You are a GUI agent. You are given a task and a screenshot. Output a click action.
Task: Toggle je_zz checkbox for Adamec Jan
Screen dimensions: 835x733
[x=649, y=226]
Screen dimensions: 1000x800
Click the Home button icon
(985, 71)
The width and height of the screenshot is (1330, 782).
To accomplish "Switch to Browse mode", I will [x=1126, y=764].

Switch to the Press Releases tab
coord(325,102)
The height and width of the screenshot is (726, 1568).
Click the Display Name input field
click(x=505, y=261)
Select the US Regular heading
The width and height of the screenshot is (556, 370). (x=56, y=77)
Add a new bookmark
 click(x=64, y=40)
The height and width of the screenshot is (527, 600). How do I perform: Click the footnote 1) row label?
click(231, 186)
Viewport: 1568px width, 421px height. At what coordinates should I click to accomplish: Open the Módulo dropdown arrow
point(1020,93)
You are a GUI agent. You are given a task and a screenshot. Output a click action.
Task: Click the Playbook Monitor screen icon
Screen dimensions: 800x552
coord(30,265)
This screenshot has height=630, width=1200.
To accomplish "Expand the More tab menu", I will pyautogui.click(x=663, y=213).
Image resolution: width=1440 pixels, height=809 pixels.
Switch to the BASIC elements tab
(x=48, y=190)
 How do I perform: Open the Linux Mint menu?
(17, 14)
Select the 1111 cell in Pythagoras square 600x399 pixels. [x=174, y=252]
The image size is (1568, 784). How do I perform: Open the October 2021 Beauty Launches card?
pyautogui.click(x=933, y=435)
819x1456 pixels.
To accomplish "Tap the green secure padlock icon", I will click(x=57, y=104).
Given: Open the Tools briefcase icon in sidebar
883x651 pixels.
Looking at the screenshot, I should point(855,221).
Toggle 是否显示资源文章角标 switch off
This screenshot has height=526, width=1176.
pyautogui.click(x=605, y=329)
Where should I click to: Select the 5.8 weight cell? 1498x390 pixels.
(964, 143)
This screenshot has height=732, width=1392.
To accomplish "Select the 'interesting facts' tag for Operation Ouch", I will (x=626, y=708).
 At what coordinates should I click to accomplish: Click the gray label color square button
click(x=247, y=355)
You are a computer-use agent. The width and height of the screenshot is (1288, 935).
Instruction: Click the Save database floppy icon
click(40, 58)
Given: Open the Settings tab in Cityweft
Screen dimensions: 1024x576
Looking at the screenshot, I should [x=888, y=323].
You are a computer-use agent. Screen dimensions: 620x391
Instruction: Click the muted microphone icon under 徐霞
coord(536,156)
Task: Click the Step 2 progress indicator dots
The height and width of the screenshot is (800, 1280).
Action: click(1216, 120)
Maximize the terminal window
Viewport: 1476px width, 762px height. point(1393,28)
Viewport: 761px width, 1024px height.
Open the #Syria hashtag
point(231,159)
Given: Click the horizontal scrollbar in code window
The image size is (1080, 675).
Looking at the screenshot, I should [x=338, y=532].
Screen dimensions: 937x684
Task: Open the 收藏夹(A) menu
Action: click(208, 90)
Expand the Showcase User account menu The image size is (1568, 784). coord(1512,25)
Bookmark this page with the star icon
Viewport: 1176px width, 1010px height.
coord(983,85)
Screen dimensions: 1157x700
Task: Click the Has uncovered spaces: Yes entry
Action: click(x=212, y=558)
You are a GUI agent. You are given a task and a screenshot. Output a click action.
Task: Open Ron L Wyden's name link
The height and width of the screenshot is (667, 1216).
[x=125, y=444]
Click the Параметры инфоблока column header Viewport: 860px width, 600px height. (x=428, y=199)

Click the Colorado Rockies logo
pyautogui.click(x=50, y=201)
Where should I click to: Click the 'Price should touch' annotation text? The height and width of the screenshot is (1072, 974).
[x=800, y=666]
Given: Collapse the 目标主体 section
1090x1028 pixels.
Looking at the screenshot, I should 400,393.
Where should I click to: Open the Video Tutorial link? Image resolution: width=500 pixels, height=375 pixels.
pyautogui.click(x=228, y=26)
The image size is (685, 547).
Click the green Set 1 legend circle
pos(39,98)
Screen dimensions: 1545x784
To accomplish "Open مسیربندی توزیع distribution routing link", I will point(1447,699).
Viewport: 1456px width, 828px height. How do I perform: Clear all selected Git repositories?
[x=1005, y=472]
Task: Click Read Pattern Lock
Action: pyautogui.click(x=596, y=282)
====
Task goal - Print the records above exactly. Omit nothing.

Written answer -
You are a GUI agent. You are given a task and a screenshot. Output a click action.
Task: Toggle je_zz checkbox for Adamec Jan
Screen dimensions: 835x733
[x=649, y=226]
Screen dimensions: 1000x800
Click the Home button icon
(985, 71)
The width and height of the screenshot is (1330, 782).
To accomplish "Switch to Browse mode", I will [x=1126, y=764].

Switch to the Press Releases tab
coord(325,102)
The height and width of the screenshot is (726, 1568).
Click the Display Name input field
click(x=505, y=261)
Select the US Regular heading
The width and height of the screenshot is (556, 370). (x=56, y=77)
Add a new bookmark
 click(x=64, y=40)
The height and width of the screenshot is (527, 600). How do I perform: Click the footnote 1) row label?
click(231, 186)
Viewport: 1568px width, 421px height. At what coordinates should I click to accomplish: Open the Módulo dropdown arrow
point(1020,93)
You are a GUI agent. You are given a task and a screenshot. Output a click action.
Task: Click the Playbook Monitor screen icon
Screen dimensions: 800x552
coord(30,265)
This screenshot has height=630, width=1200.
To accomplish "Expand the More tab menu", I will pyautogui.click(x=663, y=213).
Image resolution: width=1440 pixels, height=809 pixels.
Switch to the BASIC elements tab
(x=48, y=190)
 How do I perform: Open the Linux Mint menu?
(17, 14)
Select the 1111 cell in Pythagoras square 600x399 pixels. [x=174, y=252]
The image size is (1568, 784). How do I perform: Open the October 2021 Beauty Launches card?
pyautogui.click(x=933, y=435)
819x1456 pixels.
To accomplish "Tap the green secure padlock icon", I will click(x=57, y=104).
Given: Open the Tools briefcase icon in sidebar
883x651 pixels.
Looking at the screenshot, I should point(855,221).
Toggle 是否显示资源文章角标 switch off
This screenshot has height=526, width=1176.
pyautogui.click(x=605, y=329)
Where should I click to: Select the 5.8 weight cell? 1498x390 pixels.
(964, 143)
This screenshot has height=732, width=1392.
To accomplish "Select the 'interesting facts' tag for Operation Ouch", I will (x=626, y=708).
 At what coordinates should I click to accomplish: Click the gray label color square button
click(x=247, y=355)
You are a computer-use agent. The width and height of the screenshot is (1288, 935).
Instruction: Click the Save database floppy icon
click(40, 58)
Given: Open the Settings tab in Cityweft
Screen dimensions: 1024x576
Looking at the screenshot, I should [x=888, y=323].
You are a computer-use agent. Screen dimensions: 620x391
Instruction: Click the muted microphone icon under 徐霞
coord(536,156)
Task: Click the Step 2 progress indicator dots
The height and width of the screenshot is (800, 1280).
Action: click(1216, 120)
Maximize the terminal window
Viewport: 1476px width, 762px height. point(1393,28)
Viewport: 761px width, 1024px height.
Open the #Syria hashtag
point(231,159)
Given: Click the horizontal scrollbar in code window
The image size is (1080, 675).
Looking at the screenshot, I should [x=338, y=532].
Screen dimensions: 937x684
Task: Open the 收藏夹(A) menu
Action: click(208, 90)
Expand the Showcase User account menu The image size is (1568, 784). coord(1512,25)
Bookmark this page with the star icon
Viewport: 1176px width, 1010px height.
coord(983,85)
Screen dimensions: 1157x700
Task: Click the Has uncovered spaces: Yes entry
Action: click(x=212, y=558)
You are a GUI agent. You are given a task and a screenshot. Output a click action.
Task: Open Ron L Wyden's name link
The height and width of the screenshot is (667, 1216).
[x=125, y=444]
Click the Параметры инфоблока column header Viewport: 860px width, 600px height. (x=428, y=199)

Click the Colorado Rockies logo
pyautogui.click(x=50, y=201)
Where should I click to: Click the 'Price should touch' annotation text? The height and width of the screenshot is (1072, 974).
[x=800, y=666]
Given: Collapse the 目标主体 section
1090x1028 pixels.
Looking at the screenshot, I should 400,393.
Where should I click to: Open the Video Tutorial link? Image resolution: width=500 pixels, height=375 pixels.
pyautogui.click(x=228, y=26)
The image size is (685, 547).
Click the green Set 1 legend circle
pos(39,98)
Screen dimensions: 1545x784
To accomplish "Open مسیربندی توزیع distribution routing link", I will point(1447,699).
Viewport: 1456px width, 828px height. How do I perform: Clear all selected Git repositories?
[x=1005, y=472]
Task: Click Read Pattern Lock
Action: pyautogui.click(x=596, y=282)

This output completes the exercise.